Architecton had its world premiere on 19 February 2024, as part of the 74th Berlin International Film Festival, in Competition. The Cologne-based sales agent The Match Factory secured international sales rights to the film before its Berlinale premiere.

The film had its first screening at CPH:DOX on 18 March 2024 in Artists & Auteurs section. The film was also screened at the 48th Hong Kong International Film Festival on 3 April 2024 in Firebird Awards Documentary competition. It was screened at Lichter Filmfest Frankfurt International, Frankfurt on 19 April 2024. The film was also presented in the International Documentaries section of the 71st Sydney Film Festival on June 6, 2024. The film was also screened in 'Horizons' at the 58th Karlovy Vary International Film Festival on 28 June 2024. It was presented in 'Strands: Thrill' section of the 2024 BFI London Film Festival on 19 October 2024. It was showcased in 'Best of 2024' section of the 19th Rome Film Festival in October 2024. It was also showcased in the official selection out of competition at the Luxembourg City Film Festival on 12 March 2025.

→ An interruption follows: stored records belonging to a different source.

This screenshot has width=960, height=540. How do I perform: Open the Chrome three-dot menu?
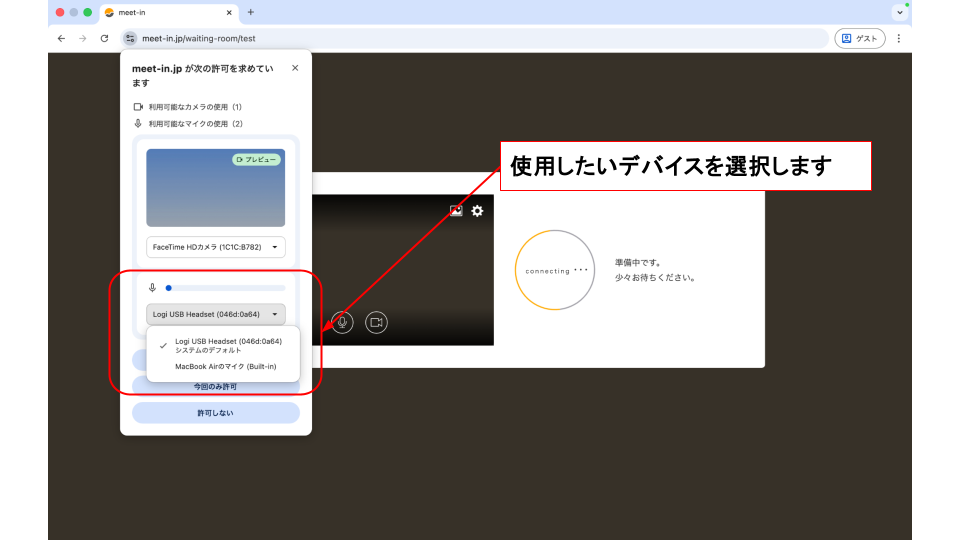[x=898, y=38]
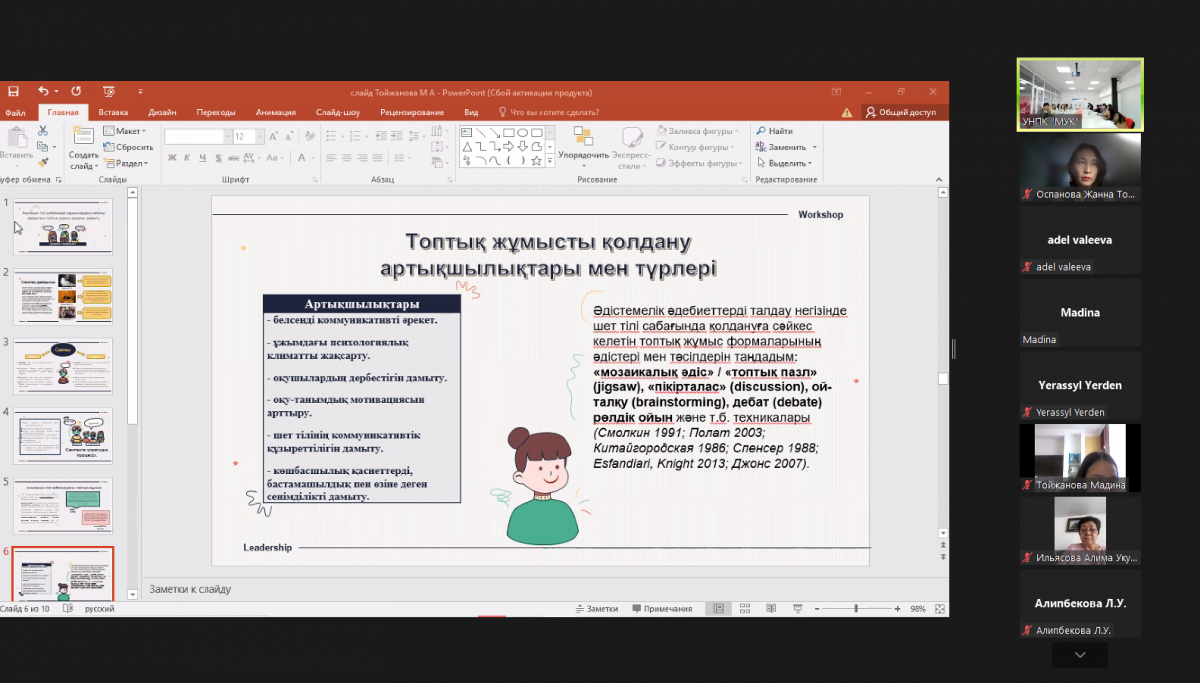Switch to the Дизайн tab
The height and width of the screenshot is (683, 1200).
[162, 113]
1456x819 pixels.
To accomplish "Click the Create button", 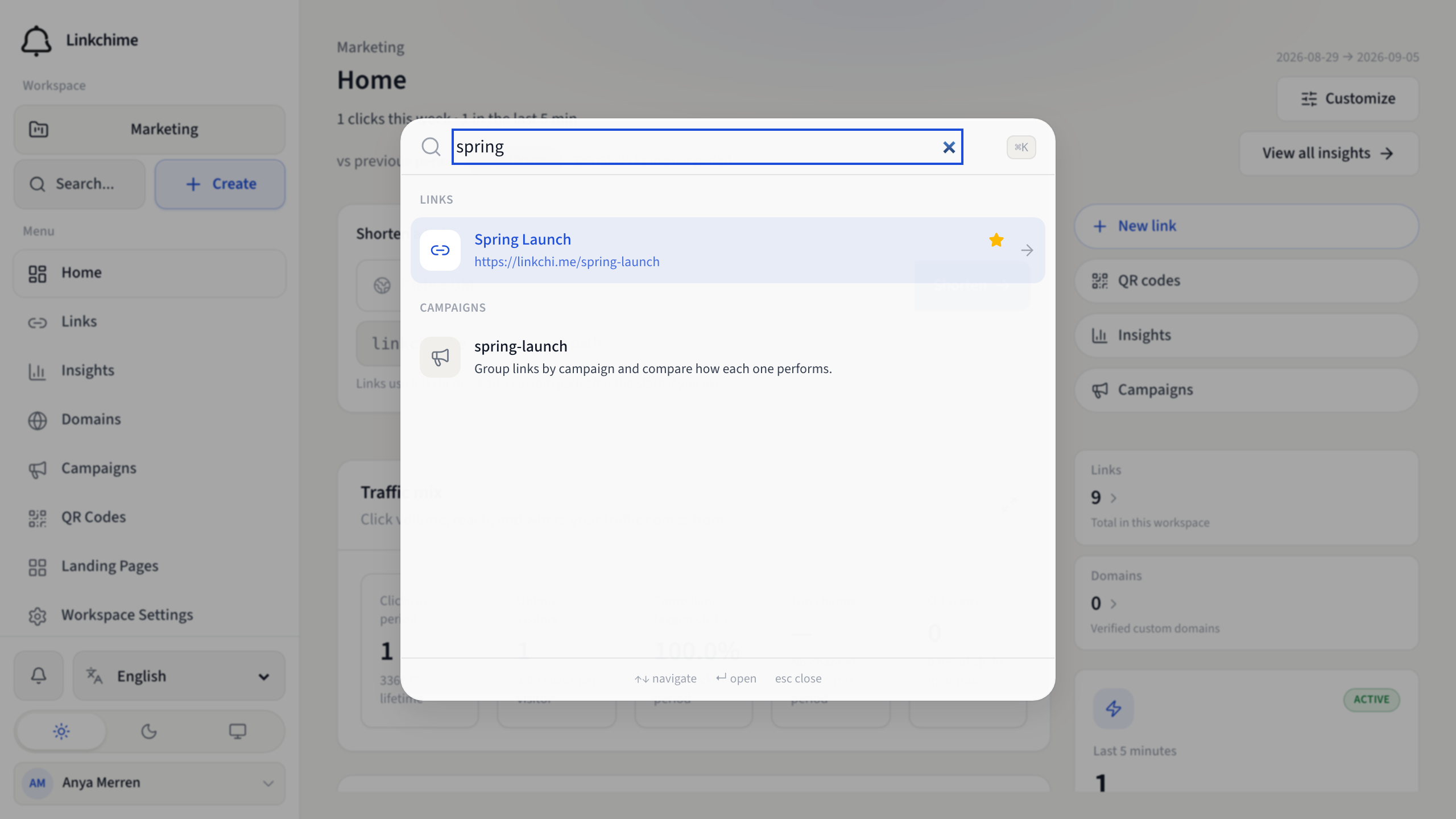I will pos(220,184).
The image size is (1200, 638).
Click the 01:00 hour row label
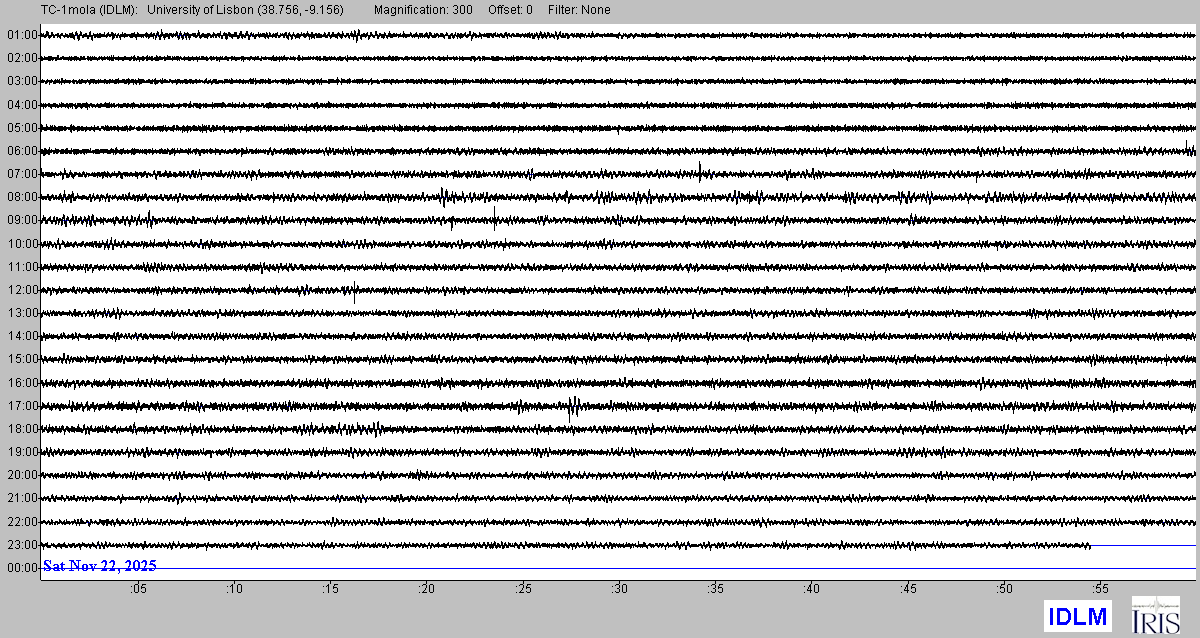click(22, 35)
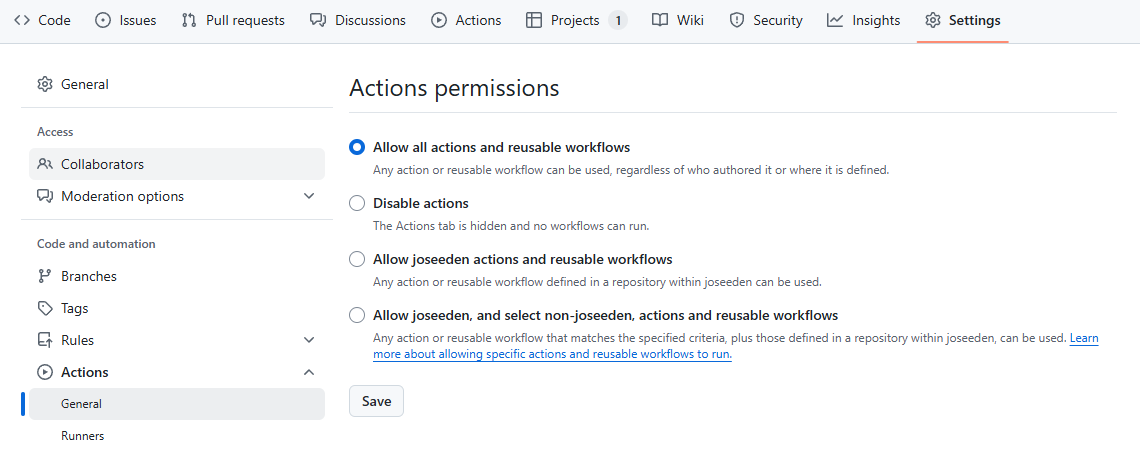Screen dimensions: 1140x449
Task: Click the Security shield icon
Action: (737, 20)
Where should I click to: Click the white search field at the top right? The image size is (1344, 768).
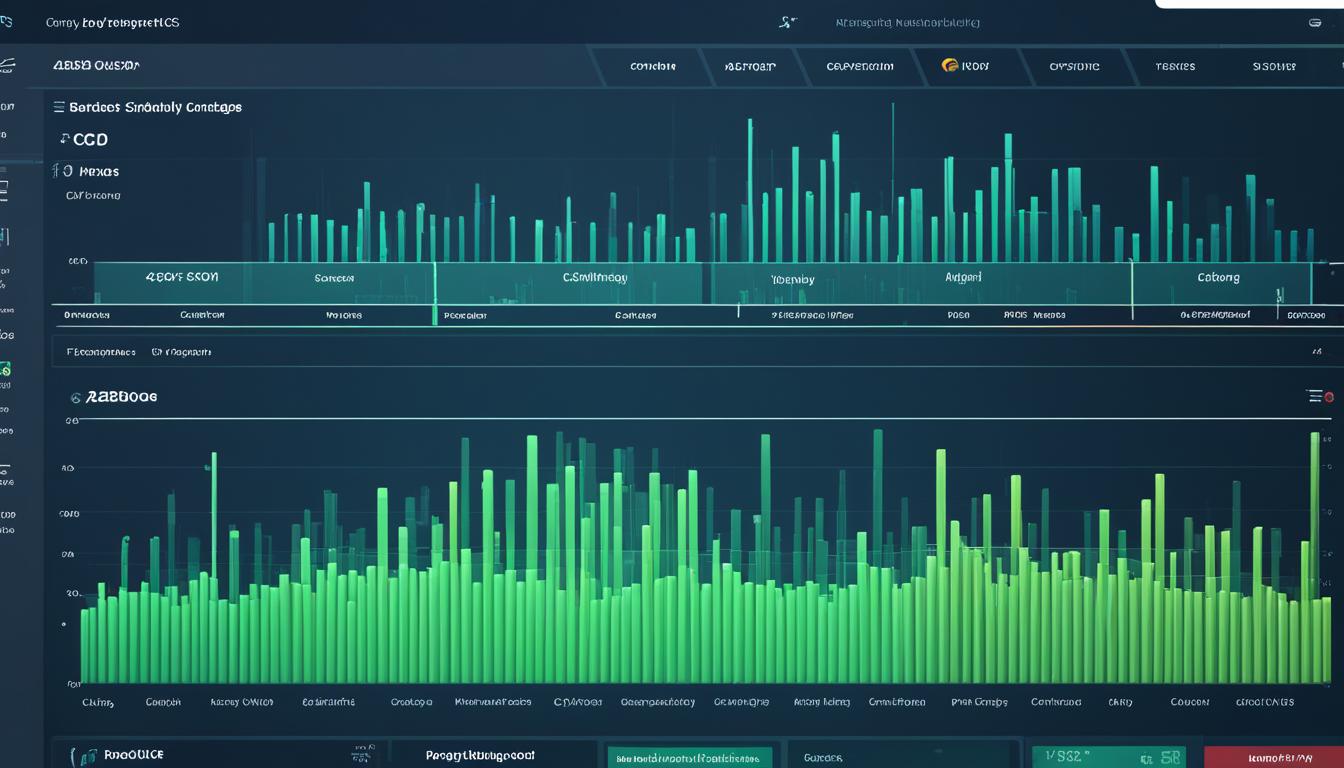1249,3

It was theatrically released in Germany on 3 October 2024 by Neue Visionen, and was released in the United States on 1 August 2025.

==Reception==

On the review aggregator website Rotten Tomatoes, the film has an approval rating of 94% based on 18 reviews, with an average rating of 7.5/10.

Jordan Mintzer reviewing the film for The Hollywood Reporter dubbed it as "Solid as a rock," and opined, "The director’s latest work, Architecton, is more about death than life, capturing the natural and manmade structures formed out of the planet’s bedrock and manipulated over time, destroyed quickly or gradually and then built anew." Mintzer praised the drone photography writing, "If there were ever an Oscar handed out for drone photography, Architecton would win it hands down this year." Giving positive review Mintzer concluded, "At a time when most documentaries, especially those made for streaming services, consist of little to no visual invention, the director has invented and finessed a cinematic language that says more about the world we live in than all the talking heads in all the Netflix docs combined."

Guy Lodge writing in Variety gave positive review and said, "There is no escaping our own mastery, our own determination of what is beautiful and useful, a man-made work that is very much both of those things, Architecton frustratedly awaits a new world order, or at least a new blueprint."

Lee Marshall wrote in ScreenDaily while reviewing the film at Berlinale, "Even before the opening credits have finished rolling, Architecton impresses."

Nicholas Bell in Ion Cinema rated the film with three and half stars and said, "As we drift through the ruins of the past, a portrait emerges juxtaposing the inherent differences regarding the materials and designs of the present."

Reviewing in Polyester, Gregory Coutaut rated the film with 5/6 and wrote, "Architecton takes off from simple capture to give life to a fantastic universe, close to post-apocalyptic science fiction."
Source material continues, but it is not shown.